Dataset content
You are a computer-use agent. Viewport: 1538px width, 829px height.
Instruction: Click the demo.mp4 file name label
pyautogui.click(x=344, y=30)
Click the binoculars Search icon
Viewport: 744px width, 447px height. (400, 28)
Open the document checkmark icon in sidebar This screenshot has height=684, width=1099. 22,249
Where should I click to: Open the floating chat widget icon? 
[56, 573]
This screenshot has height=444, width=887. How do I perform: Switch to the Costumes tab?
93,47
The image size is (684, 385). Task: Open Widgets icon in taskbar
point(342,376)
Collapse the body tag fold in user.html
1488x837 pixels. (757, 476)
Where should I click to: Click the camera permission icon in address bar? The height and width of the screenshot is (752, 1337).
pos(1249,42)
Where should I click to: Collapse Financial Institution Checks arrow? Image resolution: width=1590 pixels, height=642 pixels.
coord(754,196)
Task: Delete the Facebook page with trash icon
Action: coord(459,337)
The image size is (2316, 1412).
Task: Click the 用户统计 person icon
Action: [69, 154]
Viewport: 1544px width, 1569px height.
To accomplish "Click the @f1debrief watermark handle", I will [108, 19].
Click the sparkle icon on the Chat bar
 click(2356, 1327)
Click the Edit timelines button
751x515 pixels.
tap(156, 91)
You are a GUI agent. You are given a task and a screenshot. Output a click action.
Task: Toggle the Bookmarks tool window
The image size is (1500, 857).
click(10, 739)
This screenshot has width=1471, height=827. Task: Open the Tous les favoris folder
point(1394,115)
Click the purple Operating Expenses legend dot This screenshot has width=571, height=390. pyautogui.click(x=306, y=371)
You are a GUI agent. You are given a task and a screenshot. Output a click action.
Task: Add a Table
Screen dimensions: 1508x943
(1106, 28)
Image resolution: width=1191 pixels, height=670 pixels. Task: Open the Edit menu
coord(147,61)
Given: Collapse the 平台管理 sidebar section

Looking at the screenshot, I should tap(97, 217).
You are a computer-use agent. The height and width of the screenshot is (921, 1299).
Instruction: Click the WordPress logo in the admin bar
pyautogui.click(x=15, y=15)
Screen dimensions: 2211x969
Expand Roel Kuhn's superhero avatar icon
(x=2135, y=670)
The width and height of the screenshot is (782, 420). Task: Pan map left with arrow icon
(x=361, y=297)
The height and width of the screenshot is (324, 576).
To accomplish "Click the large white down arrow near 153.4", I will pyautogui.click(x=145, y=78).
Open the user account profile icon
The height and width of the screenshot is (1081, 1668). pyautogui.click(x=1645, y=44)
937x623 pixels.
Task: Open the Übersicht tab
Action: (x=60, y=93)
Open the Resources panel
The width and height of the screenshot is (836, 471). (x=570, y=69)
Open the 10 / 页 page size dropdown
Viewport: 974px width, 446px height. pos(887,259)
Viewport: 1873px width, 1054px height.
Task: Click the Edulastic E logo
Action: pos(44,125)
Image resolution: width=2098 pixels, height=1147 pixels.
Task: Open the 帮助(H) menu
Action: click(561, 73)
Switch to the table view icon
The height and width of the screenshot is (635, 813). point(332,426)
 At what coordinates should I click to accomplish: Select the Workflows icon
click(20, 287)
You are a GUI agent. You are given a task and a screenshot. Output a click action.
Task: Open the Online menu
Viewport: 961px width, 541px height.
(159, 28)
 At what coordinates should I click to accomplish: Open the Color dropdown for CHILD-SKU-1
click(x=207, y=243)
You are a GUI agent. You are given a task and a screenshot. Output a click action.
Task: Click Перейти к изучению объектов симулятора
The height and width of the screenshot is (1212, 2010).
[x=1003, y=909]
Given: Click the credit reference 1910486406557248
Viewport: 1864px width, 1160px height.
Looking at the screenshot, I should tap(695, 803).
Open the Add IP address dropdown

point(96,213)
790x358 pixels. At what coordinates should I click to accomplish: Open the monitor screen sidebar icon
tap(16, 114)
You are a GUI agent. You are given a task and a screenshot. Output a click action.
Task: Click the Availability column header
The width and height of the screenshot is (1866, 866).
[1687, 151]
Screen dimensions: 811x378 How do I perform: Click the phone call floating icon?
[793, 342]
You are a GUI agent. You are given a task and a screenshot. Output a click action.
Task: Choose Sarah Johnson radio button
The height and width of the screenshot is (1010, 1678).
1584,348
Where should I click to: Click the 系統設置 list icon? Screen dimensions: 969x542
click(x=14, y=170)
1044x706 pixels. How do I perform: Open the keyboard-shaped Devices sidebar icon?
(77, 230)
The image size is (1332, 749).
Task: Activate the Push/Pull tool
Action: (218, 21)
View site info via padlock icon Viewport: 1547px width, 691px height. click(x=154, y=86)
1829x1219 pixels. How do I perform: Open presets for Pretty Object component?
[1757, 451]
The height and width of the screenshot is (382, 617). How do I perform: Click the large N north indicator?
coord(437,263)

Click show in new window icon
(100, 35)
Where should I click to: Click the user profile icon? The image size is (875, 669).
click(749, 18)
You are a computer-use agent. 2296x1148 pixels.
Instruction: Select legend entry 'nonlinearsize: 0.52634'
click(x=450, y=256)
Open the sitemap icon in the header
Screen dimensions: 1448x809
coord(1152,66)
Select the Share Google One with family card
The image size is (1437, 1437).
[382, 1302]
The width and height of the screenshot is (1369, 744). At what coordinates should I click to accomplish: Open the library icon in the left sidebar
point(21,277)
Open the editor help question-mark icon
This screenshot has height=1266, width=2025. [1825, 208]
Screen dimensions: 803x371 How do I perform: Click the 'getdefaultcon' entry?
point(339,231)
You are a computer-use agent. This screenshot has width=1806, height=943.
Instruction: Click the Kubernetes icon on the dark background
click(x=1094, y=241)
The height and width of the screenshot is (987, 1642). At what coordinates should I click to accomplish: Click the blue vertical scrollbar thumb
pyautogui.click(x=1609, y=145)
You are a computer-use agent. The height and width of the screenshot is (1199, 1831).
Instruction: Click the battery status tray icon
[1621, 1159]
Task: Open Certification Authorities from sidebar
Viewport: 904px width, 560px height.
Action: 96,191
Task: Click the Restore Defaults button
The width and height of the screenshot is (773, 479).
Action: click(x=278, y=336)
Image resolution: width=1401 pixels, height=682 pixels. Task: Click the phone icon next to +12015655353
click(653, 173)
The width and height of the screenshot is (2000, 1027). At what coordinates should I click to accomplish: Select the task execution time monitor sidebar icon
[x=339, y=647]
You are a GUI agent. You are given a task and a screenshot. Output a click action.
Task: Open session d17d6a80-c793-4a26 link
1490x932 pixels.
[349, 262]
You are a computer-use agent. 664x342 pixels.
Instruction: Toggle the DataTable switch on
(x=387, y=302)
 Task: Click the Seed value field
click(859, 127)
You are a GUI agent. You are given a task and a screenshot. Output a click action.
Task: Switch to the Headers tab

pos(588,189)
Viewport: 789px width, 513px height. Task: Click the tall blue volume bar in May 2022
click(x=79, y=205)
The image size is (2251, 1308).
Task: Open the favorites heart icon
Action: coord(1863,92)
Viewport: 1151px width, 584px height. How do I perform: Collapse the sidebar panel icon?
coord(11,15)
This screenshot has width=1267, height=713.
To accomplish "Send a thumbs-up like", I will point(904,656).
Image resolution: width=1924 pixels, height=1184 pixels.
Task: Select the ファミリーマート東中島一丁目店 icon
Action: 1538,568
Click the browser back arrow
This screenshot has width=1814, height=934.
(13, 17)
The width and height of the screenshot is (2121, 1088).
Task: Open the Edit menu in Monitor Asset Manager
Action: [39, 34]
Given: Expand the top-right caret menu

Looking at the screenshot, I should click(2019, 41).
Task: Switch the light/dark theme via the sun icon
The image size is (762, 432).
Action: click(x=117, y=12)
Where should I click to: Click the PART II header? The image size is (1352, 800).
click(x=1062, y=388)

The problem
Each line from the one containing "Viewport: 789px width, 513px" to the last line of the material above should be reproduced word for word, with nothing added.

Expected answer
Viewport: 789px width, 513px height. Task: Click the tall blue volume bar in May 2022
click(x=79, y=205)
The image size is (2251, 1308).
Task: Open the favorites heart icon
Action: coord(1863,92)
Viewport: 1151px width, 584px height. How do I perform: Collapse the sidebar panel icon?
coord(11,15)
This screenshot has width=1267, height=713.
To accomplish "Send a thumbs-up like", I will point(904,656).
Image resolution: width=1924 pixels, height=1184 pixels.
Task: Select the ファミリーマート東中島一丁目店 icon
Action: 1538,568
Click the browser back arrow
This screenshot has width=1814, height=934.
(13, 17)
The width and height of the screenshot is (2121, 1088).
Task: Open the Edit menu in Monitor Asset Manager
Action: [39, 34]
Given: Expand the top-right caret menu

Looking at the screenshot, I should click(2019, 41).
Task: Switch the light/dark theme via the sun icon
The image size is (762, 432).
Action: click(x=117, y=12)
Where should I click to: Click the PART II header? The image size is (1352, 800).
click(x=1062, y=388)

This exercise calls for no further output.